The real-time nondestructive monitoring of plant water content can enable operators to understand the water demands of crops in a timely manner and provide a reliable basis for precise irrigation. In this study, a method for rapid estimation of water content in Aquilaria sinensis using multispectral imaging was proposed. First, image registration and segmentation were performed using the Fourier–Mellin transform (FFT) and the fuzzy local information c-means clustering algorithm (FLICM). Second, the spectral features (SFs), texture features (TFs), and comprehensive features (CFs) of the image were extracted. Third, using the eigenvectors of the SFs, TFs, and CFs as input, a random forest regression model for estimating the water content of A. sinensis was constructed, respectively. Finally, the monarch butterfly optimization (MBO), Harris hawks optimization (HHO), and sparrow search algorithm (SSA) were used to optimize all models to determine the best estimation model. The results showed that: (1) 60%–80% soil water content is the most suitable for A. sinensis growth.

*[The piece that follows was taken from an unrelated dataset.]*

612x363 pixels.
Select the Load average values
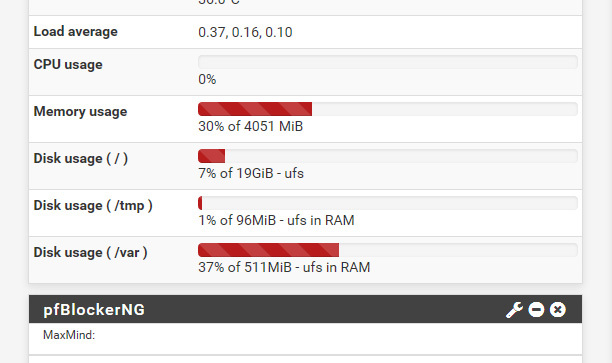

Compared with waterlogging, drought inhibited A. sinensis growth more significantly. (2) FMT + FLICM could achieve rapid segmentation of discrete A. sinensis multispectral images on the basis of guaranteed accuracy. (3) The prediction effect of TFs was basically the same as that of SFs, and the prediction effect of CFs was higher than that of SFs and TFs, but this difference would decrease with the optimization of the RFR model. (4) Among all models, SSA-RFR_CFs had the highest accuracy, with an R2 of 0.8282. These results confirmed the feasibility and accuracy of applying multispectral imaging technology to estimate the water content of A. sinensis and provide a reference for the protection and cultivation of endangered precious tree species.